The 2016–17 Butler Bulldogs women's basketball team represented Butler University in the 2016–17 NCAA Division I women's basketball season. The Bulldogs, led by third year head coach Kurt Godlevske, played their home games at Hinkle Fieldhouse and were members of the Big East Conference. They finished the season 6–25, 2–16 in Big East play to finish in last place. They advance to the quarterfinals of the Big East women's tournament where they lost to Creighton.

==Schedule==

| Exhibition |
| Non-conference regular season |

| Big East Conference Play |

| Date time, TV | Rank^{#} | Opponent^{#} | Result | Record | Site (attendance) city, state |
Exhibition
| 10/30/2016* 1:00 pm |  | Hanover | W 91–39 |  | Hinkle Fieldhouse Indianapolis, IN |
| 11/06/2016* 1:00 pm |  | Southern Indiana | L 56–61 |  | Hinkle Fieldhouse Indianapolis, IN |
Non-conference regular season
| 11/11/2016* 7:00 pm |  | East Tennessee State | L 59–68 | 0–1 | Hinkle Fieldhouse (544) Indianapolis, IN |
| 11/13/2016* 1:00 pm |  | Bradley | W 58–56 | 1–0 | Hinkle Fieldhouse (389) Indianapolis, IN |
| 11/16/2016* 11:00 am |  | IPFW | W 70–64 | 2–1 | Hinkle Fieldhouse (565) Indianapolis, IN |
| 11/20/2016* 2:00 pm |  | at Wisconsin | L 55–60 | 2–2 | Kohl Center (3,458) Madison, WI |
| 11/22/2016* 7:00 pm |  | UCF | L 59–66 | 2–3 | Hinkle Fieldhouse (345) Indianapolis, IN |
| 11/30/2016* 1:00 pm, FSN |  | at TCU | L 47–73 | 2–4 | Schollmaier Arena (3,769) Fort Worth, TX |
| 12/02/2016* 7:00 pm |  | South Florida | L 59–74 | 2–5 | Hinkle Fieldhouse (343) Indianapolis, IN |
| 12/04/2016* 1:00 pm |  | Ball State | L 50–74 | 2–6 | Hinkle Fieldhouse (786) Indianapolis, IN |
| 12/07/2016* 8:00 pm |  | at Arkansas | L 50–68 | 2–7 | Bud Walton Arena (1,017) Fayetteville, AR |
| 12/11/2016* 2:00 pm |  | Indiana State | W 66–48 | 3–7 | Hinkle Fieldhouse (466) Indianapolis, IN |
| 12/20/2016* 7:00 pm |  | at Green Bay | L 34–61 | 3–8 | Kress Events Center (1,967) Green Bay, WI |
Big East Conference Play
| 12/28/2016 5:00 pm, BEDN |  | at Creighton | L 52–67 | 3–9 (0–1) | D. J. Sokol Arena (981) Omaha, NE |
| 12/30/2016 12:00 pm, BEDN |  | at Providence | L 51–68 | 3–10 (0–2) | Alumni Hall (545) Providence, RI |
| 01/02/2017 12:00 pm, FS1 |  | Seton Hall | W 79–58 | 4–10 (1–2) | Hinkle Fieldhouse (622) Indianapolis, IN |
| 01/05/2017 7:00 pm, BEDN |  | St.
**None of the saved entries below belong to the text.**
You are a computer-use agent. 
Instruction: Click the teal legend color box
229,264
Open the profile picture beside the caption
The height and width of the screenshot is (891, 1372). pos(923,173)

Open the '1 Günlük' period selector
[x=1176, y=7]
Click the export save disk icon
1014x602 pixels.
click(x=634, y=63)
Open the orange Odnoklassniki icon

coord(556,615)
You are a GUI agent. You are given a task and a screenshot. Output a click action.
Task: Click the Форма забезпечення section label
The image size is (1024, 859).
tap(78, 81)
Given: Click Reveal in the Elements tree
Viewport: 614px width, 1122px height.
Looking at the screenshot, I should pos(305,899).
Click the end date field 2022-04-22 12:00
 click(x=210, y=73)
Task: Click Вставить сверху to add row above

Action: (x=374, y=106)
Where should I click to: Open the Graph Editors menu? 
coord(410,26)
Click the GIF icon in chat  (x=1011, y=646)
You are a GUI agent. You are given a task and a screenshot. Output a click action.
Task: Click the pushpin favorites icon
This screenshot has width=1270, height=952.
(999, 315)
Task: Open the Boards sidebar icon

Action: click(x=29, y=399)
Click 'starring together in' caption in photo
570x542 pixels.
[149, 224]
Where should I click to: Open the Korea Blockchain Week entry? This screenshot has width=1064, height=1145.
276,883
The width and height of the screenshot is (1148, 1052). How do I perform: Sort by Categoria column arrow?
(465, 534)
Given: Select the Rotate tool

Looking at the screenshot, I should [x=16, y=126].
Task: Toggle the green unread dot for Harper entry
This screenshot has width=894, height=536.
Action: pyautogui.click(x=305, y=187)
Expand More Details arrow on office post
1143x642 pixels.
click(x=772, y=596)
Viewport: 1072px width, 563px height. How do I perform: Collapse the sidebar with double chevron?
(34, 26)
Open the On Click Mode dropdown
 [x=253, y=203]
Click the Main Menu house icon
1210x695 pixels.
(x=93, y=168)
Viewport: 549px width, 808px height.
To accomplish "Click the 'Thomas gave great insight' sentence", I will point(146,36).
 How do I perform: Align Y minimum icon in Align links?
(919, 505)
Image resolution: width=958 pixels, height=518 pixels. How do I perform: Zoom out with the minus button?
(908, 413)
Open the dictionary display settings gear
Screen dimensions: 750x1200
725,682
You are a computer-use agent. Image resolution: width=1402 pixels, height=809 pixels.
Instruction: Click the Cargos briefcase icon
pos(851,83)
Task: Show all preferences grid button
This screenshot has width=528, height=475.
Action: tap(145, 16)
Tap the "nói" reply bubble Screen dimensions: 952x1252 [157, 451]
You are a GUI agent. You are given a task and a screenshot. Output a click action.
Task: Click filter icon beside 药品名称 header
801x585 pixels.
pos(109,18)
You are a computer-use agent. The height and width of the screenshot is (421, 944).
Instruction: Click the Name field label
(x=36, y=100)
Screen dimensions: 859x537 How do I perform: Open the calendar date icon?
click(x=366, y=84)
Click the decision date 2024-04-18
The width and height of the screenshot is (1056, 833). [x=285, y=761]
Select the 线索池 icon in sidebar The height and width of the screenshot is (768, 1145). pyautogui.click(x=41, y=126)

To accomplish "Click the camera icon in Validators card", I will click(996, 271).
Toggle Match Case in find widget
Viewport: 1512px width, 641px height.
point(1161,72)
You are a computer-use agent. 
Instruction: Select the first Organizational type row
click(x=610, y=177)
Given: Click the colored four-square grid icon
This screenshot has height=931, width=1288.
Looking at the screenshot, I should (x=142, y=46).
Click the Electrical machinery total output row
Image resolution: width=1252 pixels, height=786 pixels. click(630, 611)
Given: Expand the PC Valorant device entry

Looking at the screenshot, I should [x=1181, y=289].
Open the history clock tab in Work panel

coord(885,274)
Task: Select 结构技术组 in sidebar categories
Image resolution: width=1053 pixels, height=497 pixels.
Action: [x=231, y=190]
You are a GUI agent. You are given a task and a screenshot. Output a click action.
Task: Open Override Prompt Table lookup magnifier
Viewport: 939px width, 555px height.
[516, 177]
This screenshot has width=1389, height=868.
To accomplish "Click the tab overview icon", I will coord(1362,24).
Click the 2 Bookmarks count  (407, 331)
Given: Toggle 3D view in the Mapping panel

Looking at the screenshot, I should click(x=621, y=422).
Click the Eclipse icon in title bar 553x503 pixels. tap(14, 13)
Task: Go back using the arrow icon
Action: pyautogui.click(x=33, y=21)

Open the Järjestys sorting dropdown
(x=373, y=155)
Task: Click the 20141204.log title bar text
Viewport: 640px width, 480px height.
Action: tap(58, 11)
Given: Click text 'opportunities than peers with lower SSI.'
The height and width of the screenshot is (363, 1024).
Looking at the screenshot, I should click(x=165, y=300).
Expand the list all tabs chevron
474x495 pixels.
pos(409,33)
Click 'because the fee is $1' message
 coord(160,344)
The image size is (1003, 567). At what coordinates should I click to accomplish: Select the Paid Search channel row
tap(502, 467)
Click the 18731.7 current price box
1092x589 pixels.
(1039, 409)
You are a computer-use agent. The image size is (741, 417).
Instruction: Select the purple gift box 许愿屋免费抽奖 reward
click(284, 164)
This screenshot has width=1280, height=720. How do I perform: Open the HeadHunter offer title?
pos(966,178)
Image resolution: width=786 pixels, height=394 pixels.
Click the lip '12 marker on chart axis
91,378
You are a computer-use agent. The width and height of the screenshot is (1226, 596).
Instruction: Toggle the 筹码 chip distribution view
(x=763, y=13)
John's | L 41–62 | 4–11 (1–3) | Hinkle Fieldhouse (426) Indianapolis, IN |
| 01/08/2017 7:00 pm, BEDN |  | at Xavier | W 65–62 ^{OT} | 5–11 (2–3) | Cintas Center (923) Cincinnati, OH |
| 01/13/2017 8:00 pm, BEDN |  | at No. 21 DePaul | L 69–100 | 5–12 (2–4) | McGrath-Phillips Arena (2,153) Chicago, IL |
| 01/15/2017 1:00 pm, FS1 |  | at Marquette | L 53–91 | 5–13 (2–5) | Al McGuire Center (1,415) Milwaukee, WI |
| 01/20/2017 7:00 pm, BEDN |  | Villanova | L 69–70 ^{OT} | 5–14 (2–6) | Hinkle Fieldhouse (603) Indianapolis, IN |
| 01/22/2017 1:00 pm, BEDN |  | Georgetown | L 52–58 | 5–15 (2–7) | Hinkle Fieldhouse (453) Indianapolis, IN |
| 01/27/2017 7:00 pm, BEDN |  | at St. John's | L 55–62 | 5–16 (2–8) | Carnesecca Arena (788) Queens, NY |
| 01/29/2017 2:00 pm, BEDN |  | at Seton Hall | L 63–65 | 5–17 (2–9) | Walsh Gymnasium (1,467) South Orange, NJ |
| 02/04/2017 1:00 pm, BEDN |  | at Xavier | L 43–53 | 5–18 (2–10) | Hinkle Fieldhouse (1,043) Indianapolis, IN |
| 02/10/2017 7:00 pm, BEDN |  | Marquette | L 66–72 | 5–19 (2–11) | Hinkle Fieldhouse (882) Indianapolis, IN |
| 02/12/2017 1:00 pm, BEDN |  | No. 18 DePaul | L 62–92 | 5–20 (2–12) | Hinkle Fieldhouse (587) Indianapolis, IN |
| 02/17/2017 7:00 pm, BEDN |  | at Georgetown | L 72–83 | 5–21 (2–13) | McDonough Gymnasium (511) Washington, D.C. |
| 02/19/2017 1:00 pm, BEDN |  | at Villanova | L 58–61 ^{OT} | 5–22 (2–14) | The Pavilion (1,041) Villanova, PA |
| 02/24/2017 7:00 pm, BEDN |  | Providence | L 58–64 | 5–23 (2–15) | Hinkle Fieldhouse (486) Indianapolis, IN |
| 02/26/2017 1:00 pm, BEDN |  | Creighton | L 53–65 | 5–24 (2–16) | Hinkle Fieldhouse (759) Indianapolis, IN |
Big East Women's Tournament
| 03/04/2017 5:00 pm, BEDN |  | vs. Xavier First Round | W 68–66 | 6–24 | Al McGuire Center Milwaukee, WI |
| 03/05/2017 1:00 pm, FS2 |  | vs. Creighton Quarterfinals | L 55–64 | 6–25 | Al McGuire Center Milwaukee, WI |
*Non-conference game. ^{#}Rankings from AP Poll. (#) Tournament seedings in parentheses. All times are in Eastern BEDN=Big East Digital Network.